● Task directions: Using the listing below, copy exactly the lines from the one containing "Aktualności (179, 207)" to the one containing "Travel plan (618, 525)", both lines included, and no others.

● Given data:
# # # # # # #
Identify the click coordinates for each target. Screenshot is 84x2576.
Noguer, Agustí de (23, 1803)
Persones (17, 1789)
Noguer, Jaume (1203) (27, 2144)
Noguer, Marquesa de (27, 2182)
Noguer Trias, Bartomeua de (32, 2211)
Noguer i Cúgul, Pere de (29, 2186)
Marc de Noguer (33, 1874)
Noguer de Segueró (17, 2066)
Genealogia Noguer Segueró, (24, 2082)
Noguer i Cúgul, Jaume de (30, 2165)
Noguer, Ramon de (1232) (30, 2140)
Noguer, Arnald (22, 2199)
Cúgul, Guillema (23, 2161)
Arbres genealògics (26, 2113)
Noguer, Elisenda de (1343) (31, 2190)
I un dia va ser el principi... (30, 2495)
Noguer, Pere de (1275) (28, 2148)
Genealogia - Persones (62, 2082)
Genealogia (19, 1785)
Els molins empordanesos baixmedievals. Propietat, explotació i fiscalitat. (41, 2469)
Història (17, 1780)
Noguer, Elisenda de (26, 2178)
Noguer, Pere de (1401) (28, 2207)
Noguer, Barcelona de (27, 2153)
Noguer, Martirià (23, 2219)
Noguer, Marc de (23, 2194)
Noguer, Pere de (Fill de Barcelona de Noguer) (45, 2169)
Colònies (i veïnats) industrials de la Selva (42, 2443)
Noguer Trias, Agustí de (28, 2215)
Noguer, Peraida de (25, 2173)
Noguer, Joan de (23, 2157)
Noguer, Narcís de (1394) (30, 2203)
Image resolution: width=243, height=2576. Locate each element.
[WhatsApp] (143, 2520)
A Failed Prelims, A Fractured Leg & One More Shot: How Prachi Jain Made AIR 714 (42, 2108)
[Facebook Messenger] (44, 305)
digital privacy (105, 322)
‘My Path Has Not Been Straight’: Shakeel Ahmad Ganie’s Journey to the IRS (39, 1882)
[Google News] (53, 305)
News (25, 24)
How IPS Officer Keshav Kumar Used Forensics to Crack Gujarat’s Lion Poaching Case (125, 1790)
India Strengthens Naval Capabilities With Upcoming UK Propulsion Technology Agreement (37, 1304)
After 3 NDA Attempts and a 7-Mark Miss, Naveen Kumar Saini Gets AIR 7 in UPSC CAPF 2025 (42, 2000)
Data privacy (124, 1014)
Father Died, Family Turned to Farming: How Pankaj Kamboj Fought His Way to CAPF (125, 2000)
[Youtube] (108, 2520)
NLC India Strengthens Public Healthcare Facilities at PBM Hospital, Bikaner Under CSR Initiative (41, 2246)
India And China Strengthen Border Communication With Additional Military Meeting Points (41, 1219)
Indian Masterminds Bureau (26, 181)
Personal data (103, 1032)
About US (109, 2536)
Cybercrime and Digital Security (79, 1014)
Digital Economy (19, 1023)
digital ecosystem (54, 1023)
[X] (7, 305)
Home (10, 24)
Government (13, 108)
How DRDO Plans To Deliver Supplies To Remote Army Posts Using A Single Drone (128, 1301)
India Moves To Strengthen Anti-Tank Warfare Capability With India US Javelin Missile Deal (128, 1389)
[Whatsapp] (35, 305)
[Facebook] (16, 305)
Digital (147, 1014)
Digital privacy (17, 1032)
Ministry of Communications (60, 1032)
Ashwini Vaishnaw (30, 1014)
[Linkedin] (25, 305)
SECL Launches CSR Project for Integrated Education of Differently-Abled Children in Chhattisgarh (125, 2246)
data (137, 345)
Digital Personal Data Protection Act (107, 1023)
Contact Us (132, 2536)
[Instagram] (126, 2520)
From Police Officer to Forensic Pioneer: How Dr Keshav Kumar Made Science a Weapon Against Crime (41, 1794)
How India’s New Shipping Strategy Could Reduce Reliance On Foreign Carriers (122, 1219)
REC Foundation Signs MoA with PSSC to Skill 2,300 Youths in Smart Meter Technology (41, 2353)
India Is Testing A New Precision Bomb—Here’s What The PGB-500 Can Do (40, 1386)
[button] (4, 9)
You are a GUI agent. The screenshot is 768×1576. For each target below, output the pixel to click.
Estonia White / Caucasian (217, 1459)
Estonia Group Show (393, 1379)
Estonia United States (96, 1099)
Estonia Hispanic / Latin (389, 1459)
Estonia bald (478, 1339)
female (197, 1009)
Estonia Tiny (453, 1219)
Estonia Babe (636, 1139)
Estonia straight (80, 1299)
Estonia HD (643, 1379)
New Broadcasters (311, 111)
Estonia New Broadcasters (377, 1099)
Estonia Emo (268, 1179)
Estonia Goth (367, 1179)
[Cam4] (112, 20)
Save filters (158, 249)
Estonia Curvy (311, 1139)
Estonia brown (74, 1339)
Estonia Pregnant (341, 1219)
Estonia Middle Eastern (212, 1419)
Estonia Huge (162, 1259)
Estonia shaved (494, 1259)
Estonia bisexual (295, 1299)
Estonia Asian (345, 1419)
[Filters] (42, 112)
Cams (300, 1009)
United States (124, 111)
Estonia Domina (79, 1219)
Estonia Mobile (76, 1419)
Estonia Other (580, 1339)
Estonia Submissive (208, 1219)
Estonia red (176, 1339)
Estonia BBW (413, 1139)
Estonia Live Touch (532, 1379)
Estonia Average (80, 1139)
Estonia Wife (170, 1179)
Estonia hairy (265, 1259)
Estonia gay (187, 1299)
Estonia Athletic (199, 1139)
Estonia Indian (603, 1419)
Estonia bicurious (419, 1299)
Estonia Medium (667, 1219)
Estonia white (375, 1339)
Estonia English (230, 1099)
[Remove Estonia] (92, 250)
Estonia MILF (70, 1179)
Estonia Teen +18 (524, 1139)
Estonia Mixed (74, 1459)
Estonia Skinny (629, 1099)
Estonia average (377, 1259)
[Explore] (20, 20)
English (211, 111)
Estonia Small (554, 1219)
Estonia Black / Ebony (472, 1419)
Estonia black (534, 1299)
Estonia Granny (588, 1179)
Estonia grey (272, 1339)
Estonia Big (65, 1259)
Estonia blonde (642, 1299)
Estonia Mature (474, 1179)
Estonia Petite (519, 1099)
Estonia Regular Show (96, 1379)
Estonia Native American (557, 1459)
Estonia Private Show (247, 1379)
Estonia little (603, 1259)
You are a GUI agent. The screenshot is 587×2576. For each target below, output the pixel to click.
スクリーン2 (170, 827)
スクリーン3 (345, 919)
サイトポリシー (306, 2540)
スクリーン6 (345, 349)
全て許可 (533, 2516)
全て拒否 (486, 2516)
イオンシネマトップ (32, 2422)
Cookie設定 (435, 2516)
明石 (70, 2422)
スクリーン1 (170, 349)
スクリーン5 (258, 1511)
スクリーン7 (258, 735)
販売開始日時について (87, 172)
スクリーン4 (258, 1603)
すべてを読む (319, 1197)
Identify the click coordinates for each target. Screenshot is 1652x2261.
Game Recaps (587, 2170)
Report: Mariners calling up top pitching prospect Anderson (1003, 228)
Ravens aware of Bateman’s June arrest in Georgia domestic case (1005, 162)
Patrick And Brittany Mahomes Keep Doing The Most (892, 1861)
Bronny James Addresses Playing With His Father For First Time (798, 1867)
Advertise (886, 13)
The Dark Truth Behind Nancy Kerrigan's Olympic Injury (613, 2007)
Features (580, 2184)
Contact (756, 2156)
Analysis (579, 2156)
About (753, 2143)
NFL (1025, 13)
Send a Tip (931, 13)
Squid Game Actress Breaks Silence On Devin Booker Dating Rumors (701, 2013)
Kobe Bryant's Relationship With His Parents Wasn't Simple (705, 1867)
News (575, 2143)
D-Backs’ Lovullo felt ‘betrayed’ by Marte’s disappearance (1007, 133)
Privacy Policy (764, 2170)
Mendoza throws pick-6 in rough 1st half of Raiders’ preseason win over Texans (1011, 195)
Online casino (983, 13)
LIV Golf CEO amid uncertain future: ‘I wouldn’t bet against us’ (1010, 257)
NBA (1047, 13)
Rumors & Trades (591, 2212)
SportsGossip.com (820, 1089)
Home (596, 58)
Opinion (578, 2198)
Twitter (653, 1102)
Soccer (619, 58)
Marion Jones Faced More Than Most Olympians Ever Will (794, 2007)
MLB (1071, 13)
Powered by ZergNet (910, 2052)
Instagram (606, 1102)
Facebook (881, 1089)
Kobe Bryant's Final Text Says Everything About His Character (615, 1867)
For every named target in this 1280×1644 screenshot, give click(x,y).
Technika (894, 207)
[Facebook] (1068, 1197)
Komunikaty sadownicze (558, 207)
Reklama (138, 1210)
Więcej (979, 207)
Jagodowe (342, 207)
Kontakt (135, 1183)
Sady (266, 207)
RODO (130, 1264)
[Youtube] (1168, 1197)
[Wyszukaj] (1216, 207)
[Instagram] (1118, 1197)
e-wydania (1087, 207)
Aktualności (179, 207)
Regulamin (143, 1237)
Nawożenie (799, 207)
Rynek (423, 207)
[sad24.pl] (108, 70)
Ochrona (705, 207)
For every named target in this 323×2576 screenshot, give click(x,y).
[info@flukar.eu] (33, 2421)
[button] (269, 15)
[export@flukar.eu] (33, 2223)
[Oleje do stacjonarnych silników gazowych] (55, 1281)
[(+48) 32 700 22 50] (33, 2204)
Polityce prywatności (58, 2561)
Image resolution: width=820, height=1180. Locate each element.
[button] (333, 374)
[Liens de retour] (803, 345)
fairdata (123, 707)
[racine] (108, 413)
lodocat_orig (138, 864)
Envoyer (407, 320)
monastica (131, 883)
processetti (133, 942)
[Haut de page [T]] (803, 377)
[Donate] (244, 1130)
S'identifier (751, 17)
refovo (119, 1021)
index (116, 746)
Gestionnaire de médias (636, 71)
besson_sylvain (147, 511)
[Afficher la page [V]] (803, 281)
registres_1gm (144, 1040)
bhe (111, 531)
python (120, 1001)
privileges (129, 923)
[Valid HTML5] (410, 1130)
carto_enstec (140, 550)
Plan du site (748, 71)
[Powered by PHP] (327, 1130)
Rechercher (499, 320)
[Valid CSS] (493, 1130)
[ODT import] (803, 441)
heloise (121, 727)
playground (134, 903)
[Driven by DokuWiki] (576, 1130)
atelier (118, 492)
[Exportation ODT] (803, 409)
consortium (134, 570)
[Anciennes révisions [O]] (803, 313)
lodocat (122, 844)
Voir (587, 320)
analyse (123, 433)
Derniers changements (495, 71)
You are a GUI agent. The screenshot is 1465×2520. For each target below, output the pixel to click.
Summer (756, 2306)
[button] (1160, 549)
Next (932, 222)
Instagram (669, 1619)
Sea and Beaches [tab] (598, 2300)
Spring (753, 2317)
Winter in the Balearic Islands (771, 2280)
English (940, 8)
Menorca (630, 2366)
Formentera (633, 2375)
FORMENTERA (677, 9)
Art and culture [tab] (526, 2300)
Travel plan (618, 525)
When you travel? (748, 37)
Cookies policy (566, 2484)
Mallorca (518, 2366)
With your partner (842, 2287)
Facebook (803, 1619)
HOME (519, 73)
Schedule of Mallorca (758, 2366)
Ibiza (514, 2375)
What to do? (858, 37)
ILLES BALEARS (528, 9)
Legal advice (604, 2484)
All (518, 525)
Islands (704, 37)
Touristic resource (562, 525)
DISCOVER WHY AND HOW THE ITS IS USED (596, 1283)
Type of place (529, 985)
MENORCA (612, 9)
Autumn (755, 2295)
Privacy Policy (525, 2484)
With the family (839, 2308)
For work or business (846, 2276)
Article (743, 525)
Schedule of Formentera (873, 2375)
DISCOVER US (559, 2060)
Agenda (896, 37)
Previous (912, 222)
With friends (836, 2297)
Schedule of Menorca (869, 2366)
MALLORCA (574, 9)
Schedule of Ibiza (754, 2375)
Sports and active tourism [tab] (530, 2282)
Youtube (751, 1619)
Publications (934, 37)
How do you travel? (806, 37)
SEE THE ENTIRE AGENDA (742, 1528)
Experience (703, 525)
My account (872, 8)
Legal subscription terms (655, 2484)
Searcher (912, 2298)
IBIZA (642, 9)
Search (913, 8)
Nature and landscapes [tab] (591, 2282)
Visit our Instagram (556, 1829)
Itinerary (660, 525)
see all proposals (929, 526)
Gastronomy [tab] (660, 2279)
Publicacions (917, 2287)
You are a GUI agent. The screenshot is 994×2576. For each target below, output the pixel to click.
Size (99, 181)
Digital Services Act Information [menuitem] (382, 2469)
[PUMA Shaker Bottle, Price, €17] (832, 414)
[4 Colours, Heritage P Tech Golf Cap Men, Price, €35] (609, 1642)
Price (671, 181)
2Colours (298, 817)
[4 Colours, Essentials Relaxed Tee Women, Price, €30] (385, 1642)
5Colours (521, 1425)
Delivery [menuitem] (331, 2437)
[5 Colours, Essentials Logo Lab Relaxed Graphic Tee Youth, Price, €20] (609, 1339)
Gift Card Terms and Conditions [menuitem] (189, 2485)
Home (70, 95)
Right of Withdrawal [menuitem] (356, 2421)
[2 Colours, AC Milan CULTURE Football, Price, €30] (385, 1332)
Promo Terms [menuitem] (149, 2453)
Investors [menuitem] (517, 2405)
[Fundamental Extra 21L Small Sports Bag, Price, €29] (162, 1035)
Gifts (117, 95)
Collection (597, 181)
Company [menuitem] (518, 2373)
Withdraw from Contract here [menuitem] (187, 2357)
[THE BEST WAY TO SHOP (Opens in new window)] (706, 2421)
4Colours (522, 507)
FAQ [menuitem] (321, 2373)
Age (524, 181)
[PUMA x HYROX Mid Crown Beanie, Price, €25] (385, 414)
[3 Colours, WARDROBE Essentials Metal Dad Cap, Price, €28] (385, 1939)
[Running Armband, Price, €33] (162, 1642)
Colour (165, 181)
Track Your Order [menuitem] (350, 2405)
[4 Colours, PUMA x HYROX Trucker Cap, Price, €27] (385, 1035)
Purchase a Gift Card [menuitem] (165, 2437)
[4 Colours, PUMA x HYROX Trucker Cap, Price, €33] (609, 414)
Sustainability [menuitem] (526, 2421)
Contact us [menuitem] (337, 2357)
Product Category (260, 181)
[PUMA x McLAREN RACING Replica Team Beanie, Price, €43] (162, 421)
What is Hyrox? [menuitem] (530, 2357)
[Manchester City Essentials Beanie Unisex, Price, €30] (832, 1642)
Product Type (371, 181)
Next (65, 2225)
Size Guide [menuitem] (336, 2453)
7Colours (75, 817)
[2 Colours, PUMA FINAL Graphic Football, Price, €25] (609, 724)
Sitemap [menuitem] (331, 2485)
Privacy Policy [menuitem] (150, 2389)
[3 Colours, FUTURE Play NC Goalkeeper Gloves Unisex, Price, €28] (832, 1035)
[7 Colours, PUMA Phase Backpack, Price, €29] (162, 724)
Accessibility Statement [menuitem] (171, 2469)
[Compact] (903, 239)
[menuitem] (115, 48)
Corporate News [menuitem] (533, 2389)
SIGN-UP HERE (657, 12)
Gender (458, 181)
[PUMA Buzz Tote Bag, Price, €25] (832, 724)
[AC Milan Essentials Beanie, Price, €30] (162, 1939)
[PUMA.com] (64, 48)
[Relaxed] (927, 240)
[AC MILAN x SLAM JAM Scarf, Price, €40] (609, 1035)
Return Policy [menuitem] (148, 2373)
# # # # # # #
● Expected answer:
Aktualności (179, 207)
Regulamin (143, 1237)
Nawożenie (799, 207)
Rynek (423, 207)
[sad24.pl] (108, 70)
Ochrona (705, 207)
For every named target in this 323×2576 screenshot, give click(x,y).
[info@flukar.eu] (33, 2421)
[button] (269, 15)
[export@flukar.eu] (33, 2223)
[Oleje do stacjonarnych silników gazowych] (55, 1281)
[(+48) 32 700 22 50] (33, 2204)
Polityce prywatności (58, 2561)
Image resolution: width=820, height=1180. Locate each element.
[button] (333, 374)
[Liens de retour] (803, 345)
fairdata (123, 707)
[racine] (108, 413)
lodocat_orig (138, 864)
Envoyer (407, 320)
monastica (131, 883)
processetti (133, 942)
[Haut de page [T]] (803, 377)
[Donate] (244, 1130)
S'identifier (751, 17)
refovo (119, 1021)
index (116, 746)
Gestionnaire de médias (636, 71)
besson_sylvain (147, 511)
[Afficher la page [V]] (803, 281)
registres_1gm (144, 1040)
bhe (111, 531)
python (120, 1001)
privileges (129, 923)
[Valid HTML5] (410, 1130)
carto_enstec (140, 550)
Plan du site (748, 71)
[Powered by PHP] (327, 1130)
Rechercher (499, 320)
[Valid CSS] (493, 1130)
[ODT import] (803, 441)
heloise (121, 727)
playground (134, 903)
[Driven by DokuWiki] (576, 1130)
atelier (118, 492)
[Exportation ODT] (803, 409)
consortium (134, 570)
[Anciennes révisions [O]] (803, 313)
lodocat (122, 844)
Voir (587, 320)
analyse (123, 433)
Derniers changements (495, 71)
You are a GUI agent. The screenshot is 1465×2520. For each target below, output the pixel to click.
Summer (756, 2306)
[button] (1160, 549)
Next (932, 222)
Instagram (669, 1619)
Sea and Beaches [tab] (598, 2300)
Spring (753, 2317)
Winter in the Balearic Islands (771, 2280)
English (940, 8)
Menorca (630, 2366)
Formentera (633, 2375)
FORMENTERA (677, 9)
Art and culture [tab] (526, 2300)
Travel plan (618, 525)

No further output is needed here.